I 473 miliardi invisibili: il lavoro di cura che vale un tesoro, ma resta fuori dal calcolo ufficiale del PIL

I 473 miliardi invisibili il lavoro di cura che vale un tesoro, ma resta fuori dal calcolo ufficiale del PIL (2)

Luca Antonelli

Ottobre 5, 2025

Ore dedicate ad assistenza e cura familiare valgono quanto un settore industriale, ma l’Italia non le registra nel calcolo della ricchezza prodotta.

In Italia il lavoro di cura non retribuito, cioè le attività quotidiane svolte dentro le mura domestiche e per la famiglia, ha un valore stimato di 473 miliardi di euro l’anno. Nonostante il peso enorme, questo comparto non trova spazio nelle voci ufficiali del Pil. La questione, spesso confinata in ambito accademico, è stata riportata al centro del dibattito da diversi studi nazionali ed europei che hanno sottolineato come il tempo speso per accudire bambini, anziani o persone fragili corrisponda a un settore economico a sé stante, che però non viene riconosciuto come tale. Eppure, senza queste ore invisibili, il funzionamento del sistema sociale ed economico si fermerebbe.

Quanto vale davvero il lavoro di cura in Italia

Secondo le ultime rilevazioni di Istat, il valore del lavoro familiare raggiunge circa un quarto del Pil nazionale. Si tratta di un volume che supera comparti centrali come l’industria manifatturiera o il turismo, e che riguarda in modo particolare le donne. Nel dettaglio, il 70% delle ore di assistenza e cura domestica viene ancora oggi svolto dal genere femminile, con effetti diretti sull’occupazione e sulla carriera lavorativa. Lo sappiamo: ore passate tra bambini, pasti, pulizie, anziani e disabili non si vedono nelle buste paga, ma hanno un valore monetario calcolabile.

I 473 miliardi invisibili il lavoro di cura che vale un tesoro, ma resta fuori dal calcolo ufficiale del PIL (1)
I governi progettano piani e riforme basati su un quadro economico incompleto. – www.pollnet.it

Il riferimento a 473 miliardi non è solo un dato statistico: equivale al fatturato di un comparto industriale medio-grande, con la differenza che non circola nelle contabilità ufficiali e non produce gettito fiscale. È un valore “ombra” che sostiene ogni giorno la società, garantendo servizi di fatto equivalenti a quelli erogati dal settore pubblico o dal privato. Non a caso, diverse ricerche europee segnalano come la mancata inclusione di questa quota nel calcolo del Pil porti a sottostimare la vera ricchezza del Paese e a ignorare milioni di ore di lavoro essenziali.

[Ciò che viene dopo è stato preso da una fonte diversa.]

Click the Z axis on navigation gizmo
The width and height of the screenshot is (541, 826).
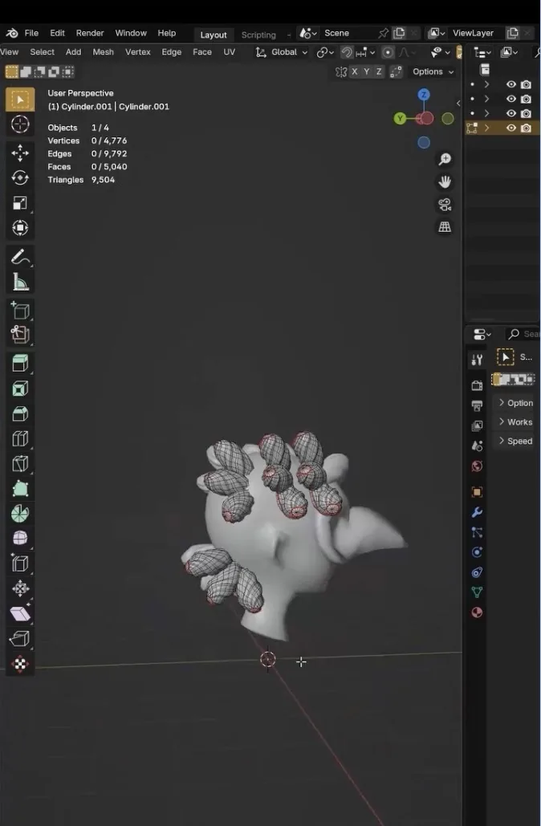pyautogui.click(x=424, y=95)
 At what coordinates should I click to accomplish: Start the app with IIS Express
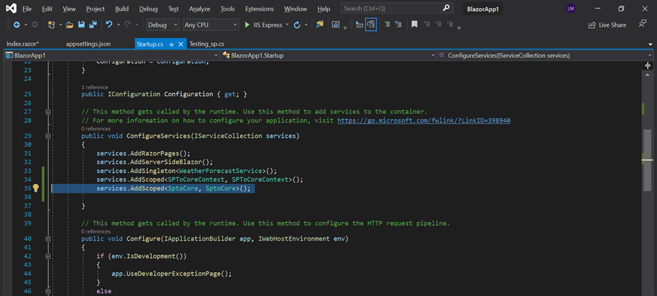[x=263, y=25]
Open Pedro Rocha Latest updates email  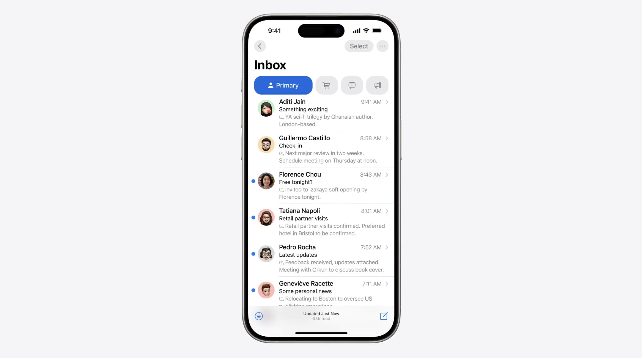click(x=321, y=258)
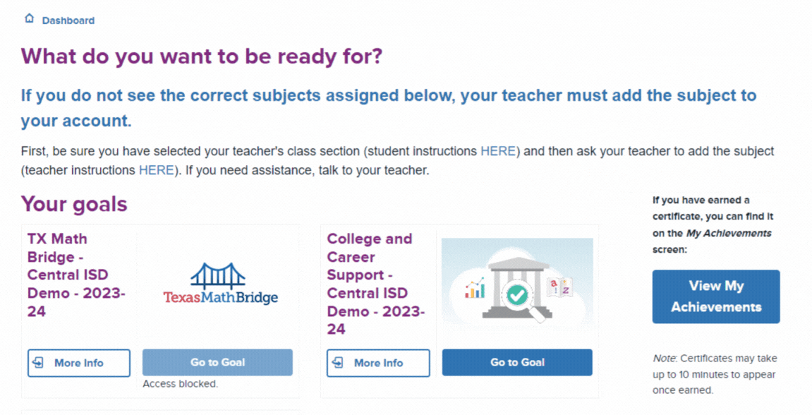Viewport: 812px width, 415px height.
Task: Click the Your goals heading
Action: 74,204
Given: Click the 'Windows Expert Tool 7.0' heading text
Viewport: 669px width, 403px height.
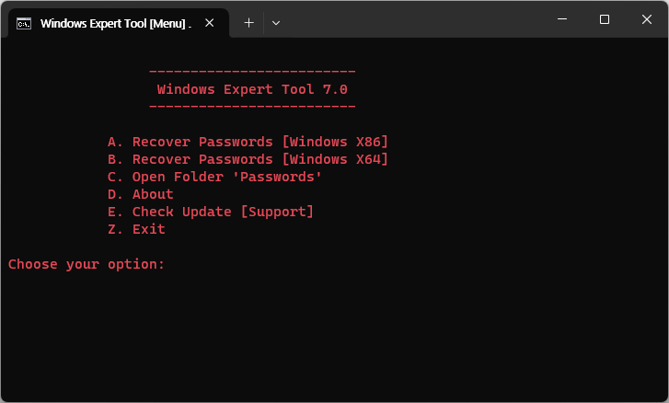Looking at the screenshot, I should [x=252, y=89].
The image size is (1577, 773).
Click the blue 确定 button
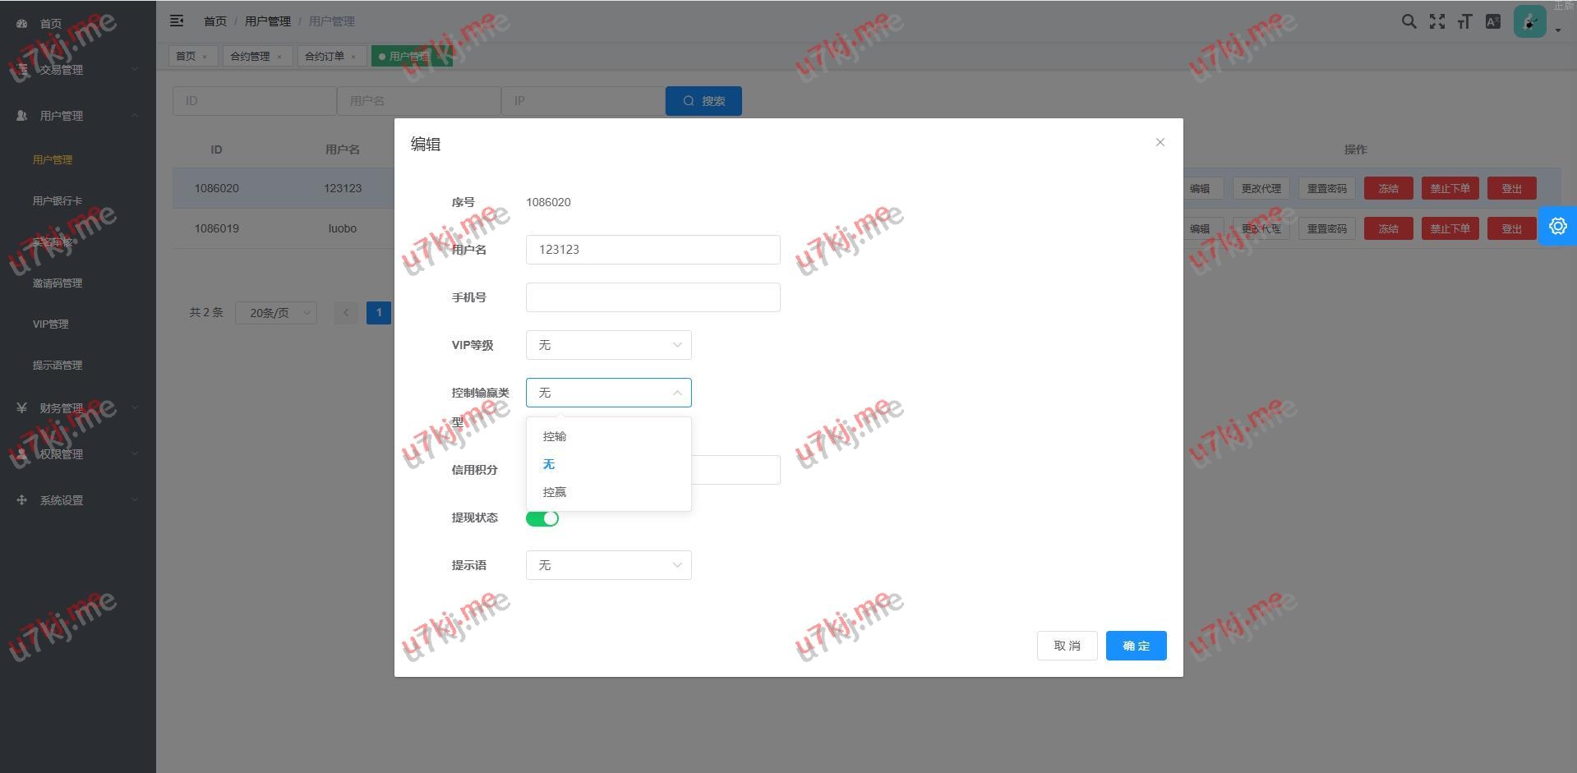[x=1136, y=646]
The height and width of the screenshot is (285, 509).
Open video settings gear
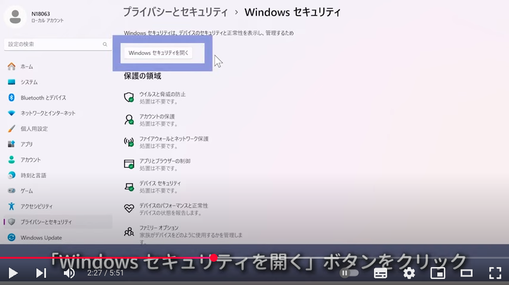coord(409,273)
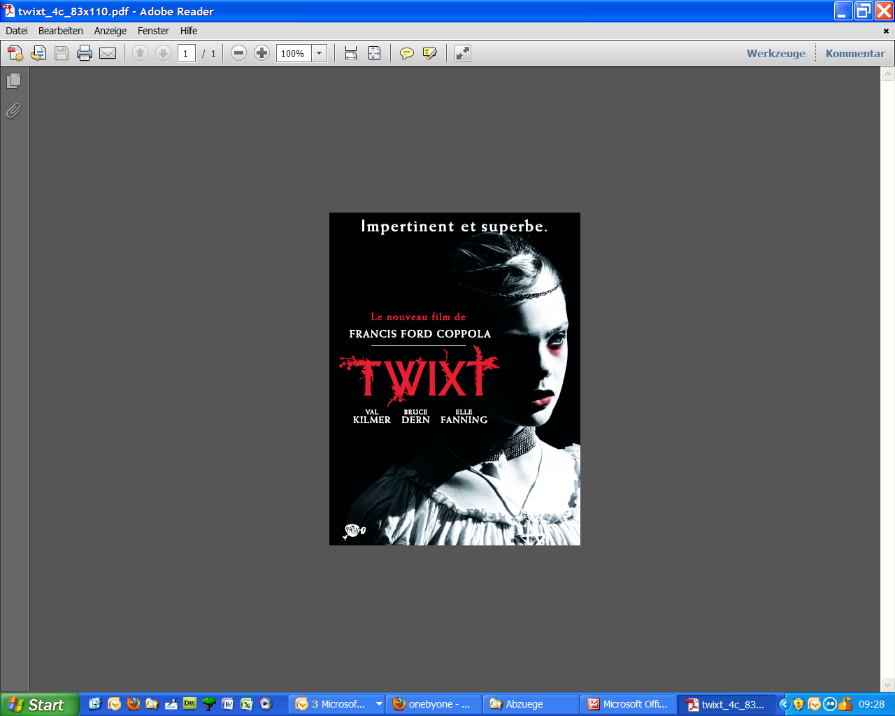Expand hidden system tray icons
895x716 pixels.
point(785,704)
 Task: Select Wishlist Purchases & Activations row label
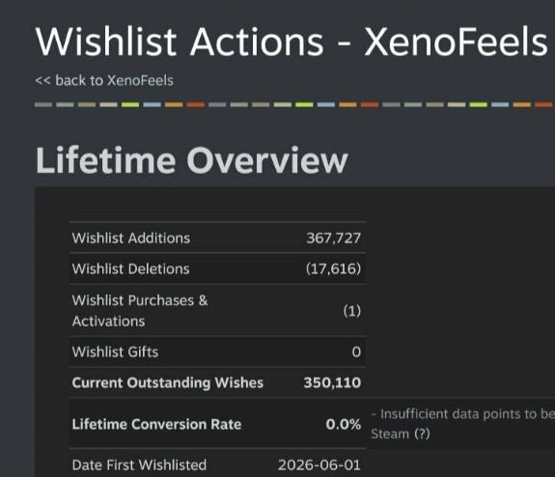[140, 311]
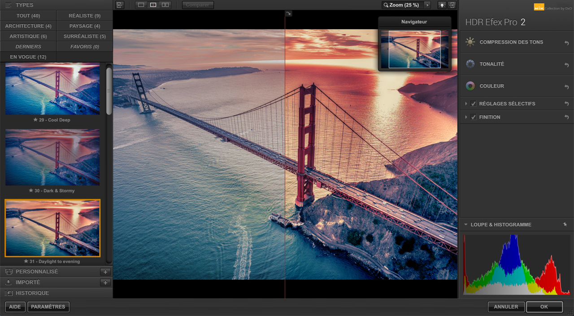The height and width of the screenshot is (316, 574).
Task: Select the Paysage (4) preset category
Action: (84, 26)
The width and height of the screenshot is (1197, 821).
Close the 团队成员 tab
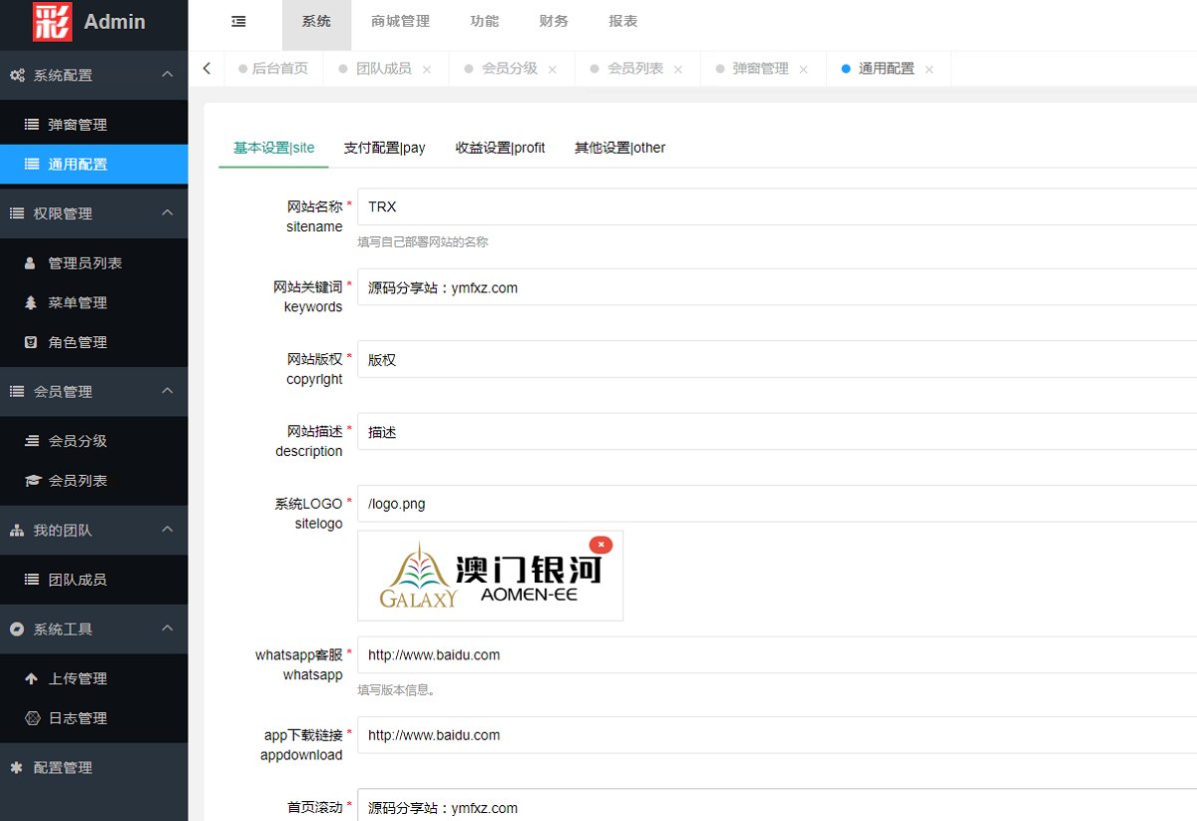point(427,70)
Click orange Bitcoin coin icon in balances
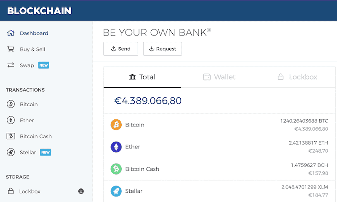This screenshot has height=202, width=337. tap(116, 125)
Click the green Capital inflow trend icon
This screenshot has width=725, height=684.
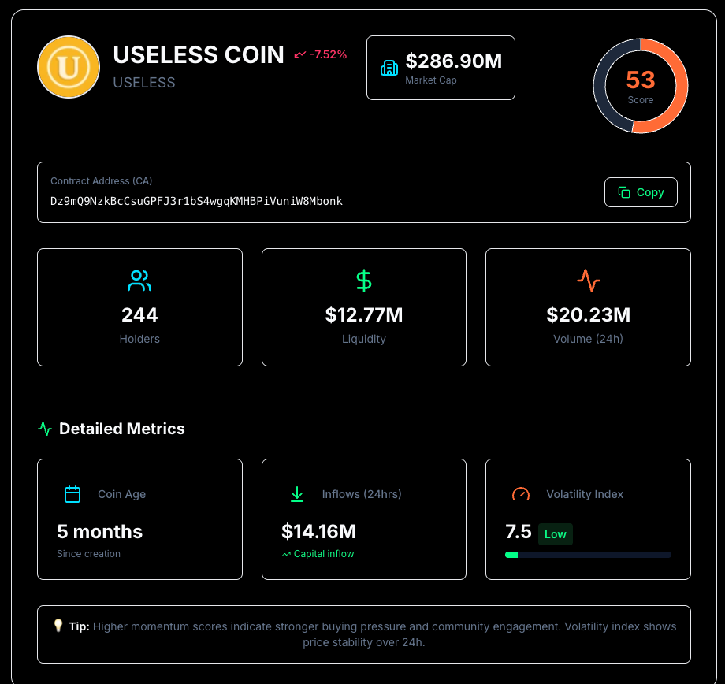pos(286,554)
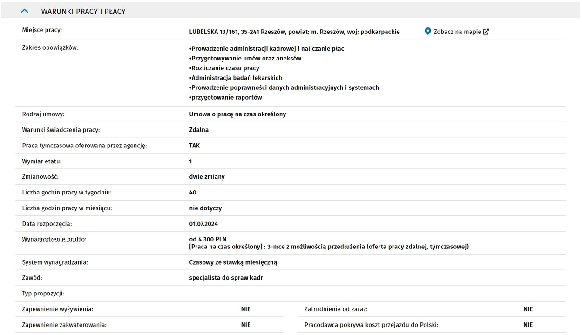This screenshot has width=582, height=335.
Task: Click the Warunki pracy i płacy header
Action: tap(83, 12)
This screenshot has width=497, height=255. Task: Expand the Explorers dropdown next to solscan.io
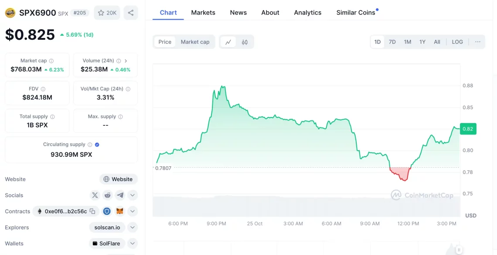tap(133, 227)
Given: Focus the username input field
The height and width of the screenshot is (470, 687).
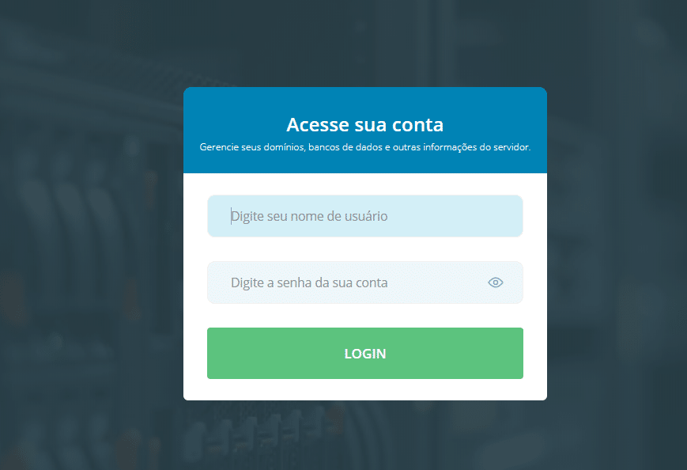Looking at the screenshot, I should point(365,216).
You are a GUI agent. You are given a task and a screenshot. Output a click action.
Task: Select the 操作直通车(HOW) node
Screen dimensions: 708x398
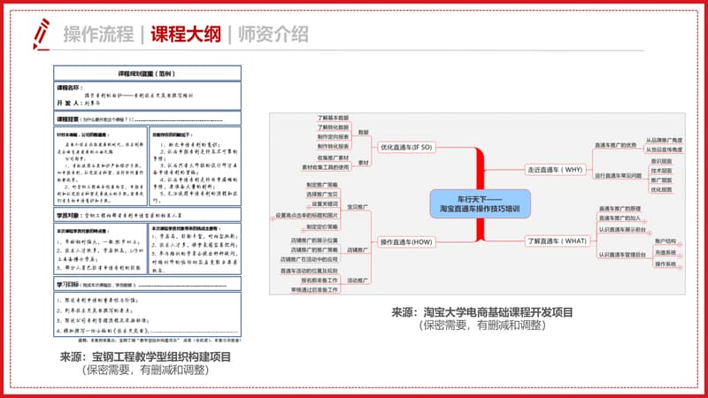408,241
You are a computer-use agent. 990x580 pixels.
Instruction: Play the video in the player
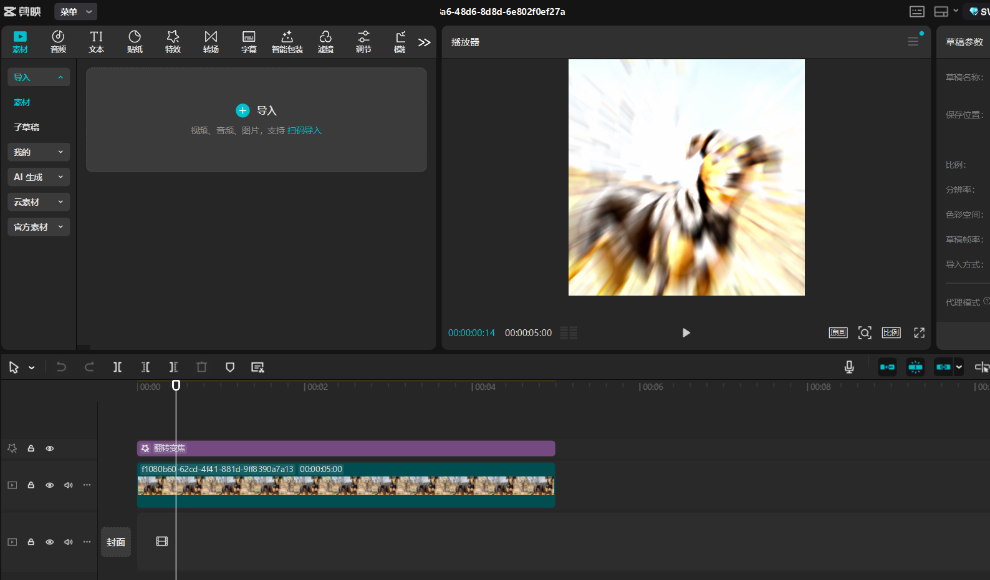point(686,333)
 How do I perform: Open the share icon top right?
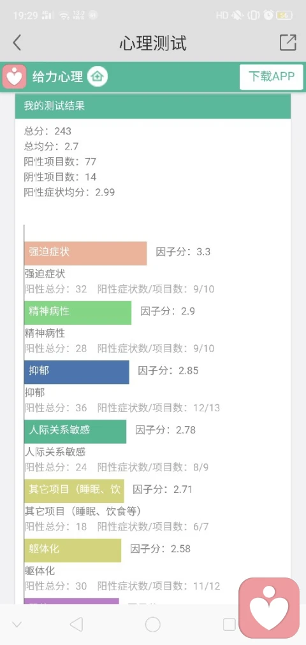[x=288, y=43]
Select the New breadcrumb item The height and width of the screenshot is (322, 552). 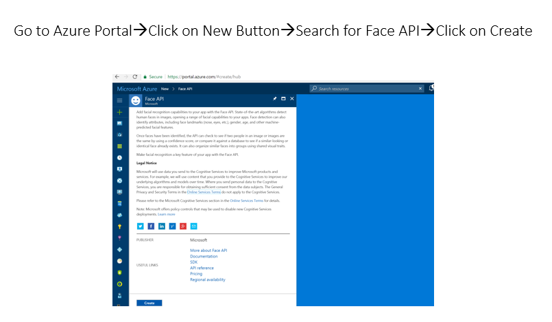tap(165, 89)
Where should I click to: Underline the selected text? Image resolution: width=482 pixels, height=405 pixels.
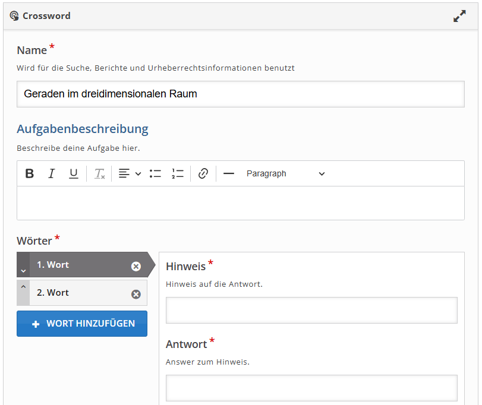click(x=74, y=174)
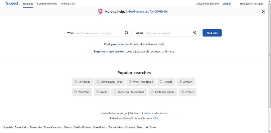Screen dimensions: 271x133
Task: Click search icon on Cashier chip
Action: pyautogui.click(x=183, y=92)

A Milano, durante un convegno promosso a settembre 2025, economisti e rappresentanti del terzo settore hanno ribadito la necessità di inserire almeno una quota di queste attività nelle statistiche ufficiali. La proposta, sostenuta anche da una parte del Parlamento, mira a ridare visibilità a chi ogni giorno svolge un lavoro fondamentale ma invisibile.

Impatti su diritti, politiche e sistema economico

Il nodo non riguarda solo le cifre ma anche i diritti sociali. Il lavoro domestico non retribuito, privo di riconoscimento economico, non dà accesso a contributi previdenziali, pensioni o tutele in caso di malattia. Per molte persone, in particolare donne tra i 30 e i 55 anni, questo significa restare fuori dal sistema delle garanzie sociali pur dedicando la maggior parte del tempo ad attività fondamentali. È un vuoto che si traduce in disparità di genere, precarietà futura e mancanza di protezioni reali.

Dal punto di vista delle politiche pubbliche, la mancata contabilizzazione di queste attività nel Pil genera un effetto diretto: i governi progettano piani e riforme basati su un quadro economico incompleto. Se quelle ore fossero inserite, il peso statistico cambierebbe anche la percezione del Paese, influenzando indicatori chiave come la produttività e il reddito pro capite. Alcuni paesi hanno avviato sperimentazioni, elaborando conti satellite che affiancano al Pil tradizionale una stima del lavoro non retribuito. In Italia, il dibattito resta aperto, con l’ipotesi di introdurre una misurazione parallela che dia voce a questa fetta di economia invisibile.

Sul piano sociale, il tema assume un rilievo ancora maggiore. Con l’invecchiamento della popolazione e l’aumento dei bisogni di assistenza, il tempo dedicato alla cura tenderà a crescere nei prossimi anni. Già oggi, secondo le proiezioni demografiche, entro il 2030 oltre un terzo degli italiani avrà più di 65 anni. Questo comporterà una pressione ancora più forte sulle famiglie, se non verranno potenziati i servizi pubblici e privati di sostegno. Il rischio è che la quota di lavoro non retribuito, pur aumentando, resti invisibile, con conseguenze su equilibri economici e sociali.